第4章 農業生活四日目
「いい経験させて貰ったよ。疲れてない?もし疲れたなら、燻製機は明日でも構わないから。」
「大丈夫ですよ。リヒトさんの美味しいご飯食べたら、もっと頑張れますし。」
「期待に添えられればいいのだけど。お昼は親子丼と、なめ茸のお味噌汁だよ。夜は豪華にするから、期待してて。」
豪華って、何だろう?楽しみだなぁ。
オープンテラスでのランチは、本当に癒される。
「んっ!!卵がフワフワ。鶏肉もジューシーですね。美味しい。」
「喜んで貰えて良かったよ。」
丁度、その時馬車の音が聞こえてきた。現れたのはケビン。三日ぶりだ。そう言えば、配達は三日毎だった事を思い出した。いつもの卵や牛乳、日用品にまで補充して貰っている。
「お前達、随分馴れ合ったようだな。今、ランチ中か?」
「配達ありがとうございます。朝は田植えしてましたから、お昼がこの時間になってしまったんですよ。」
「荷物はいつものところに下ろしておくぞ。しかし、いい匂いだな。」
リヒトさんが手早く食べ終わり、荷物を下ろすのを手伝い始めた。私も・・・と思ったけれど、リヒトに止められ有難くランチを続ける。

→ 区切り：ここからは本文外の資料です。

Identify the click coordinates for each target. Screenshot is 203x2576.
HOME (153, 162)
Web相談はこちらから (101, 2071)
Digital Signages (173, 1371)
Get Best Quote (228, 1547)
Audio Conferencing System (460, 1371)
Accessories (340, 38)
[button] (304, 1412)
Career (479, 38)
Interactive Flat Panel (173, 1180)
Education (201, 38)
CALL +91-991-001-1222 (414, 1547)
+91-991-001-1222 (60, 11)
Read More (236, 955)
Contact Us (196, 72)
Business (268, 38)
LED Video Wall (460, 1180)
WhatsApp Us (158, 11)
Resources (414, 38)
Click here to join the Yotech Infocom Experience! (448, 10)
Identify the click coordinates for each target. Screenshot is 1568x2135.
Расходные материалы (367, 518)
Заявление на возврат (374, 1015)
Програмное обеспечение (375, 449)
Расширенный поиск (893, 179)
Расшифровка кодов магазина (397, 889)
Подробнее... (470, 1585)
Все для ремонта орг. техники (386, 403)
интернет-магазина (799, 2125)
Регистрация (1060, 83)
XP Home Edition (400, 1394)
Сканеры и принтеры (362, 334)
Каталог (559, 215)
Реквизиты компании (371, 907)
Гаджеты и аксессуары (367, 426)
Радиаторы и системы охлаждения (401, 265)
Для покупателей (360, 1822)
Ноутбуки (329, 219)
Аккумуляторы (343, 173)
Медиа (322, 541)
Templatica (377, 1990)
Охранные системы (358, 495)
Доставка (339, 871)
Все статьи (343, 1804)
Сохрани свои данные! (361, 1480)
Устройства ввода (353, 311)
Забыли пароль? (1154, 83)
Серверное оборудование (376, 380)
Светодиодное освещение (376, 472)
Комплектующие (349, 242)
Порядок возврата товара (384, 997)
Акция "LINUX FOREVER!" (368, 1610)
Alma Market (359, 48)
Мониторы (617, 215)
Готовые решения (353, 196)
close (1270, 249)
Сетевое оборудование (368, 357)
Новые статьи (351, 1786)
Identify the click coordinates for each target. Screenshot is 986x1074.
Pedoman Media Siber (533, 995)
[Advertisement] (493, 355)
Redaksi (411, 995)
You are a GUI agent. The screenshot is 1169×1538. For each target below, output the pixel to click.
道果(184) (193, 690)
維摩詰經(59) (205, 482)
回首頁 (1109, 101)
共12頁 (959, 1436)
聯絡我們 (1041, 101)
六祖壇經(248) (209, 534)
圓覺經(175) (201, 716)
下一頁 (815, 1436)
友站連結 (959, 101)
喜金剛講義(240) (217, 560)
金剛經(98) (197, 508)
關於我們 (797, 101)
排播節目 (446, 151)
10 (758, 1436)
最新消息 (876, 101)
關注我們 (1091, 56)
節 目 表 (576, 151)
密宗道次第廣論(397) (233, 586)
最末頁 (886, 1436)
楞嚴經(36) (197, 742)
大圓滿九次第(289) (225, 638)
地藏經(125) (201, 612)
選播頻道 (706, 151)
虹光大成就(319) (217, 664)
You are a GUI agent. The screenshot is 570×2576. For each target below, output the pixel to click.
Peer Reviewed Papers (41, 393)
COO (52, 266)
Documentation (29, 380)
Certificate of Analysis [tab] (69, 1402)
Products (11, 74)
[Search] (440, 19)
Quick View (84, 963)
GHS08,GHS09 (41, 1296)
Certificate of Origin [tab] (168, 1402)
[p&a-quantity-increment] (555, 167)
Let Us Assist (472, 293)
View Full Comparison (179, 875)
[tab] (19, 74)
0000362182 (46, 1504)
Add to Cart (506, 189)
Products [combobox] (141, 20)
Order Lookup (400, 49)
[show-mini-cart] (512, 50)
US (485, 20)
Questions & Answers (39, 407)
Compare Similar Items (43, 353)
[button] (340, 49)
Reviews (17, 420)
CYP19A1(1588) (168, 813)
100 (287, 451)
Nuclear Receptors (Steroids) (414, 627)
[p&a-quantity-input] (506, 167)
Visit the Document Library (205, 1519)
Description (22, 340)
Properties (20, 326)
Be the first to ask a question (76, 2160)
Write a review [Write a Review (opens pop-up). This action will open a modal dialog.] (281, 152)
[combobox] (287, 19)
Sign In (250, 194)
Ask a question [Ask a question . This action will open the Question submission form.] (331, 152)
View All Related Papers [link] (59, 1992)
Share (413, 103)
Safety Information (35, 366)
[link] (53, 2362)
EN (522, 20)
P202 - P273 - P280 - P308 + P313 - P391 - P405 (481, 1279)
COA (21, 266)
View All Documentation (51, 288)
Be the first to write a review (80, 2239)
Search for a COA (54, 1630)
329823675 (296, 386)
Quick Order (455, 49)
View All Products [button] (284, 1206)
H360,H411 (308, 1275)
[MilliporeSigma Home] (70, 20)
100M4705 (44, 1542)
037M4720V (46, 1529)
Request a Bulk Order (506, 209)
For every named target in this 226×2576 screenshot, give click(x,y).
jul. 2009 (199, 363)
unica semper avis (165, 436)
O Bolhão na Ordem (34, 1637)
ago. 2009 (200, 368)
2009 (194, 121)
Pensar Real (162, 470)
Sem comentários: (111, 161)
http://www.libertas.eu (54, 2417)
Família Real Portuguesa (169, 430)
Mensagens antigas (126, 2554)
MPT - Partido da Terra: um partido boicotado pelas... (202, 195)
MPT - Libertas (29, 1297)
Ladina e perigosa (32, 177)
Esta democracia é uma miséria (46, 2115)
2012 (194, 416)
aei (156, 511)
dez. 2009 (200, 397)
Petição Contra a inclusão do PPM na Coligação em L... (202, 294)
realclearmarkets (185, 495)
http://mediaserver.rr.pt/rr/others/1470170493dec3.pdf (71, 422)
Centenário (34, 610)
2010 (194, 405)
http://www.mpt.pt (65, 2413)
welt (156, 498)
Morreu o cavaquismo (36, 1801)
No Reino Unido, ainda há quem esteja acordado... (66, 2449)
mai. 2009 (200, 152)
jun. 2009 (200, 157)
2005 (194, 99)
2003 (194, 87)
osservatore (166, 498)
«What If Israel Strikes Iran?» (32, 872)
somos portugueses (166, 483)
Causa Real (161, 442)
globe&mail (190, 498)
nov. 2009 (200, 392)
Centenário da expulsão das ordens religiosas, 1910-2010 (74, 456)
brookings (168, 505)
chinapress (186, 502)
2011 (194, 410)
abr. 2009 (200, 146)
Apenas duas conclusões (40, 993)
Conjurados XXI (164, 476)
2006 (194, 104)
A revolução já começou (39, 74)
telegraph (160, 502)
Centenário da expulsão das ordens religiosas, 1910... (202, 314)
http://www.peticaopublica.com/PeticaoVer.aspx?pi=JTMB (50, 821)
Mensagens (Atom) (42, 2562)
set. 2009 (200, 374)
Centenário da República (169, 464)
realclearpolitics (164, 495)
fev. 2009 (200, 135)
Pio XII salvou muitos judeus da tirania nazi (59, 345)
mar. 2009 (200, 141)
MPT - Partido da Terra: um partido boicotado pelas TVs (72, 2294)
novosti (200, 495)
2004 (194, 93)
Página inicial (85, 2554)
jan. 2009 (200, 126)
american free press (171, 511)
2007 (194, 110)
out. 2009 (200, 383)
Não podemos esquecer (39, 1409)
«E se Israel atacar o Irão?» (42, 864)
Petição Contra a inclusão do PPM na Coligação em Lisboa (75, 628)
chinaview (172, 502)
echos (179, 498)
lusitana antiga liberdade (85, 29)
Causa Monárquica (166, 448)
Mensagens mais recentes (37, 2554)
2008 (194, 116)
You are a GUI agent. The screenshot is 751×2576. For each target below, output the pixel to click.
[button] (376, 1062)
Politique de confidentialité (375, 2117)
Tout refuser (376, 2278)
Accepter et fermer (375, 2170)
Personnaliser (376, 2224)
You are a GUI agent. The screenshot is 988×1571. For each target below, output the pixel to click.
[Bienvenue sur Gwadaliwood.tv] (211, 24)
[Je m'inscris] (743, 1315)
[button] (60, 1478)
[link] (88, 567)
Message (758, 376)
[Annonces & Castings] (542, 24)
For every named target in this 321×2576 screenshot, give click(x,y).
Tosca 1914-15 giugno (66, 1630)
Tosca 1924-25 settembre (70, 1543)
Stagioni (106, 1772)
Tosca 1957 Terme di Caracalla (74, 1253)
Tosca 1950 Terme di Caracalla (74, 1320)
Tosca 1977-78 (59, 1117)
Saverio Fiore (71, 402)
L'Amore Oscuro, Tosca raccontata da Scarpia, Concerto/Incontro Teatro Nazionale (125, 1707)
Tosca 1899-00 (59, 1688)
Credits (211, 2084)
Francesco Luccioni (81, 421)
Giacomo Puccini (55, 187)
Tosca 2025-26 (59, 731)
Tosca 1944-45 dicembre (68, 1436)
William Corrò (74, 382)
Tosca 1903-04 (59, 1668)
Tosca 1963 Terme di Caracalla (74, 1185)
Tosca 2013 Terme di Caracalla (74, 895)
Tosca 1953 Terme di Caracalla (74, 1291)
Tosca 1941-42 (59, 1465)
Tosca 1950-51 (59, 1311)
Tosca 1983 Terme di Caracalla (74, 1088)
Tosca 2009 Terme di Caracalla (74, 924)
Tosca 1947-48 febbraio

食事が終わりお茶を飲んでいる頃、荷下ろしが終わった様だ。明細を見せて貰って、お礼を告げた。内容はリヒトが、確認してくれたらしい。よく気が付く人だ。
「なぁ、莉亜。何か甘い物はないか?」
「甘い物ですか?例えば、系統で言うとどんなものですか?」
「そうだなぁ・・・小豆系がいいな。その・・・ウチの嫁に強請られてな。ほら、誕生日だから。」
誕生日・・・そう言えば、親愛度のゲージを上げるのに会話やプレゼントがあったな。今は、出荷するだけで親愛度が上がるようになっているけど・・・。
でも、小豆かぁ・・・。何かあったっけ?
「豆大福なら、冷蔵庫に入っていたけど。」
「豆大福・・・。」
確かに、そんなものを作った記憶はある。ちょっと、現物を見に行こう。待っていてもらい、冷蔵庫を覗きに行った。
「えっと・・・豆大福は・・・。」
「一番上の棚にあるよ。」
背後から、急にリヒトの声。びっくりして、体を跳ねさせてしまった。心臓に悪い人だ。
「あ、これ。」
確かに、豆大福と書いてある。蓋を開けると、中には10個の豆大福が入っていた。因みに、このもち米も小豆もそこそこ材料費は高価な部類だ。